Which of the two substance has a higher boiling point: butane (CH3CH2CH2CH3) or isobutane ((CH3)3CH)
Explain your choice using the theory of IMF’s.

Please, I am having trouble figuring this one out!

Answer 1

You've got no charges, so no ion-related forces. You can have dipole forces, or dispersion (London) forces. Any dipoles? Well...there *might* be a tiny one in isobutane, since it isn't perfectly symmetry, but C and H have such similar electronegativities that the C-H bond is generally considered nonpolar, and without polar bonds, you can't have polar molecules.

On first glance, the dispersion forces might also seem to be quite similar, since you have the same number of electrons in both molecules. But there's a wrinkle here (which is why you're being asked this question): the strength of dispersion forces actually depends on the polarizability of a molecule -- how easy it is for an electric field to cause shifts in the average locations of positive and negative charge. Roughly speaking, how "squishy" the molecule is to electric forces.

The most important factor in polarizability is the number of valence electrons in a molecule. The more electrons it has, the more polarizable it is. (That's because each electron contributes to the polarizability independently, so the more contributions you have, the more the total polarizability.)
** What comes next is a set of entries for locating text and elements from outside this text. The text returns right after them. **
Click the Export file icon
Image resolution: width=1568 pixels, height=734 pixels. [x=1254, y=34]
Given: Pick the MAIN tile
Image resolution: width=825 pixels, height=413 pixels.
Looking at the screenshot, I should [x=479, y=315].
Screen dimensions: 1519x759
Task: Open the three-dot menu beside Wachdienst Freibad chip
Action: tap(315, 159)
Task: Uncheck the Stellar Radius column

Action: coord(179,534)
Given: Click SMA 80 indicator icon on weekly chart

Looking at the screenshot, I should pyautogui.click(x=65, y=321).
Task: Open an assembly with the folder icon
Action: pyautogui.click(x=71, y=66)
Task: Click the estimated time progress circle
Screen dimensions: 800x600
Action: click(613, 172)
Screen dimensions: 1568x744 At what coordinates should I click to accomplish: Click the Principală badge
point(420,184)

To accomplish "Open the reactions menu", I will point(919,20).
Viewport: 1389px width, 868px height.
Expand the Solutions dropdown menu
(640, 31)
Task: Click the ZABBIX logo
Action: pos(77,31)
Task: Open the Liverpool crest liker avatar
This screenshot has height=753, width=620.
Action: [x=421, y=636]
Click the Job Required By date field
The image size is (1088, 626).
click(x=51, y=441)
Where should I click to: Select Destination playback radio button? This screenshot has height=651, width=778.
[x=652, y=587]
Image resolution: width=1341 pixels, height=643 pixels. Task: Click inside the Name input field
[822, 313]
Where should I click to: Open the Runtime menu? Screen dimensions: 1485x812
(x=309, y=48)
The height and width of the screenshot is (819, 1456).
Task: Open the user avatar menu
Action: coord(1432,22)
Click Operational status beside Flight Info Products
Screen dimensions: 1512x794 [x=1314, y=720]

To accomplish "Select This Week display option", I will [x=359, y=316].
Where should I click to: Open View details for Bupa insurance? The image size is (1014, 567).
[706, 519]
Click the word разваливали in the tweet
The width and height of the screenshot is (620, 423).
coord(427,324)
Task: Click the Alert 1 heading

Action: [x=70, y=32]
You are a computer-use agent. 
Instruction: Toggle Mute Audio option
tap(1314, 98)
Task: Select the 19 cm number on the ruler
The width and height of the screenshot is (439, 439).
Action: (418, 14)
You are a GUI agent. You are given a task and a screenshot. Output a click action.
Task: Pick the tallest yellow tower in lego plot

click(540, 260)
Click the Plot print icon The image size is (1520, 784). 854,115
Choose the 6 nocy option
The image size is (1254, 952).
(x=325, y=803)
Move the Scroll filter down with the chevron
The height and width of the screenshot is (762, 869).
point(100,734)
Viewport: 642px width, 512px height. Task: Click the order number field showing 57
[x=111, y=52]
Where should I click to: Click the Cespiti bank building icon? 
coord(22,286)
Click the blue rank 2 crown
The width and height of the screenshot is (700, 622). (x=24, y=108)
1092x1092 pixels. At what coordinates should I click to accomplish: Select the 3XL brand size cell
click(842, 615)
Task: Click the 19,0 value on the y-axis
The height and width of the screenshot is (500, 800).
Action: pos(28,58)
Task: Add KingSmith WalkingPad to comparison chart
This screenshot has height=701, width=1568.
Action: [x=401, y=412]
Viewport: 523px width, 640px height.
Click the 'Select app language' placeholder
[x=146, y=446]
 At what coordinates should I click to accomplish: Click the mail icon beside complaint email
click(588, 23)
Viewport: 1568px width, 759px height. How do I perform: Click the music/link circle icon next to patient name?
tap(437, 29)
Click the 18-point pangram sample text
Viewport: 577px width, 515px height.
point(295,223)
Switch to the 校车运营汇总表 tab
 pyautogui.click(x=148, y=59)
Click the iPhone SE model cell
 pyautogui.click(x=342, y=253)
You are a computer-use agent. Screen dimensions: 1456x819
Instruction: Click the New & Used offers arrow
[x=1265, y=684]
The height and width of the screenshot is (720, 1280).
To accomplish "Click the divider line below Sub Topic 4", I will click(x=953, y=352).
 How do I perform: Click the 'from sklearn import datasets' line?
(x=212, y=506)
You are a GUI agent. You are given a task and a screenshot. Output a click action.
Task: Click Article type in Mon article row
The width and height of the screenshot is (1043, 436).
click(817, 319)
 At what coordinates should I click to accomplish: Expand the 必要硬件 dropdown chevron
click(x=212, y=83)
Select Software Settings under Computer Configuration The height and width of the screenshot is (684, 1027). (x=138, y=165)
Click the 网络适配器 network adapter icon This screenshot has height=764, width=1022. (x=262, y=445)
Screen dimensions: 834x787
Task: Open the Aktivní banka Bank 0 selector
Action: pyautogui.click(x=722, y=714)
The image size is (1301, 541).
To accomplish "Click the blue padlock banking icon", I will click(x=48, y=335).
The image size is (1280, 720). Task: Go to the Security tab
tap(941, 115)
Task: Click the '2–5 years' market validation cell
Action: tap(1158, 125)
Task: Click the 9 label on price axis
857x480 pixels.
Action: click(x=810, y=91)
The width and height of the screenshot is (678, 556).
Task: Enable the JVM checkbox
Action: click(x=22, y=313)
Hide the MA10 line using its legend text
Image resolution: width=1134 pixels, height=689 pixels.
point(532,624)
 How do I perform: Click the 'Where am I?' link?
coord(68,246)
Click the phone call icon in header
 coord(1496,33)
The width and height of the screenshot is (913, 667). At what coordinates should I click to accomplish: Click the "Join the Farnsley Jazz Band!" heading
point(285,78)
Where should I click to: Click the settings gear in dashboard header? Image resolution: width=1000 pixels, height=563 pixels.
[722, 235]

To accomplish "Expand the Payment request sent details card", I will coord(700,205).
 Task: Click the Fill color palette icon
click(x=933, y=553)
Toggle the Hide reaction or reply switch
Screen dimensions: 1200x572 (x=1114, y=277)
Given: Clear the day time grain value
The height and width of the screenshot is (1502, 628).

But another factor is how the electrons are distributed. If they are distribute widely, over a larger area, then you can get stronger polarization. If, on the other hand, they are in a compact area, then the polarizability is lower.

In this case, since isobutane is a more compact molecule, the valence electrons are confined to a smaller area, and the polarizability will be lower. Hence the dispersion forces will be LOWER between isobutane than between butane. This is reflected in the lower boiling point of isobutane (-12 C versus -1 C for butane).